Mas o importante mesmo é que o projeto de extensão da Ferronorte até o centro do Estado de Mato Grosso é um investimento que tem 100% de recursos privados. Portanto, a custo zero para o governo federal e o Estado de Mato Grosso, dependendo apenas de uma simples autorização do regulador.
Vale lembrar que a Ferronorte não é a única solução intermodal para reduzir o custo logístico dos mais de 2.000 quilômetros que separam o Mato Grosso –principal Estado agrícola do país– dos portos do Atlântico. Na direção norte, a Rodovia BR-163, agora asfaltada, liga com eficiência as regiões de grãos do MT ao porto fluvial de Miritituba no Pará, com o posterior transbordo da carga em barcaças que navegam pelos rios Tapajós e Amazonas até os portos próximos a Belém.
Outros projetos também estão em fase de concessão. O primeiro é a Ferrogrão, uma ferrovia que pretende cobrir quase 1.000 quilômetros entre Sinop (MT) e Miritituba, em trajeto paralelo à BR-163. Trata-se de um projeto de altíssima complexidade, pois cruza o Parque Nacional da Jamanxim e comunidades tradicionais do bioma Amazônico, além de representar um custo que pode ultrapassar R$ 20 bilhões, a ser arcado em parte pelo governo.

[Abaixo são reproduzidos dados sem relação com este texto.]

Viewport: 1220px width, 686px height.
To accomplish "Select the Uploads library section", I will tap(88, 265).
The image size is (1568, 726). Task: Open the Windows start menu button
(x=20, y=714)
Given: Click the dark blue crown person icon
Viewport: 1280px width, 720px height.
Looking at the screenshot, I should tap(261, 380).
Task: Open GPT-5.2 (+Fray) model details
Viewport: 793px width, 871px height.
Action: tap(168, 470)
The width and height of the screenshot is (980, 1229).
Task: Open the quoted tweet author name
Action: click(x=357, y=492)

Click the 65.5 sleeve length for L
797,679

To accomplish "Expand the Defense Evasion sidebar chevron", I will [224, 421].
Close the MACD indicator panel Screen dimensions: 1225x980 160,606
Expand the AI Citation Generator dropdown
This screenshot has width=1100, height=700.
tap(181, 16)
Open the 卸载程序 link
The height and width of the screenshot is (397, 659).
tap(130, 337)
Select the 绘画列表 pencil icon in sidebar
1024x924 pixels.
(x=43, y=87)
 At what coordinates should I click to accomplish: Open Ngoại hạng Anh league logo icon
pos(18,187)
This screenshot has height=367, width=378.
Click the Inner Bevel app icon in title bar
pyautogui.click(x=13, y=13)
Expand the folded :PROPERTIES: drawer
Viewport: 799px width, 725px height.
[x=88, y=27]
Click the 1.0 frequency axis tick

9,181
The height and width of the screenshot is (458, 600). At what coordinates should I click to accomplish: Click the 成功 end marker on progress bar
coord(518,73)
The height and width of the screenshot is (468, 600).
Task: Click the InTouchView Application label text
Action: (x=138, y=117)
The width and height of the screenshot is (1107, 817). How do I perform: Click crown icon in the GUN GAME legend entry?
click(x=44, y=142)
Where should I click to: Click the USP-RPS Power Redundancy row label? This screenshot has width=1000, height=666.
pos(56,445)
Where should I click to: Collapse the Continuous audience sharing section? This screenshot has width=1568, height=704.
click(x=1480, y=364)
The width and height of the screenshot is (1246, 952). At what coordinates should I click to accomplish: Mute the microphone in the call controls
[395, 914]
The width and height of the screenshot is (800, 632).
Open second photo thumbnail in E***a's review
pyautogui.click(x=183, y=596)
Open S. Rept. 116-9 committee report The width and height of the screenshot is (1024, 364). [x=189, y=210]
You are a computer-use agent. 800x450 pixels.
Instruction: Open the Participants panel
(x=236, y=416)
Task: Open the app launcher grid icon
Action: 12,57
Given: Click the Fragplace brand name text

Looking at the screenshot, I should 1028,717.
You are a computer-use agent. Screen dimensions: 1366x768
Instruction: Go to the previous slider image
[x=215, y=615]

O outro projeto em pauta, igualmente complexo, é a construção de duas ferrovias no sentido Oeste-Leste (FICO e FIOL), que ligariam Lucas do Rio Verde ao porto de Ilhéus. Mas esse trajeto ainda está longe de ser viabilizado.
Dispomos, portanto, de 3 possibilidades de integração intermodal do Mato Grosso ao Oceano Atlântico, nas direções Norte, Leste e Sudeste. Cabe ao governo federal permitir que esses projetos ocorram e concorram entre si, trazendo a redução de custos que os produtores rurais do Centro-Oeste esperam há mais de 4 décadas. O custo de transporte de grãos do Mato Grosso representa de 15% a 50% do preço do produto, o que é simplesmente inaceitável!
O que não pode acontecer é o governo optar por qualquer um dos projetos em detrimento de outro, ainda mais se isso redundar em uma escolha de maior custo econômico, ambiental e social para usuários, contribuintes e o ecossistema. O Mato Grosso já pagou caro demais e não pode esperar.
* Marcos Jank é professor sênior de agronegócio no Insper e coordenador do centro Insper Agro Global . Entre 2015 e 2019 foi presidente da Aliança Agro Ásia-Brasil (Asia-Brazil Agro Alliance – ABAA), iniciativa que reuniu três entidades exportadoras do agronegócio brasileiro.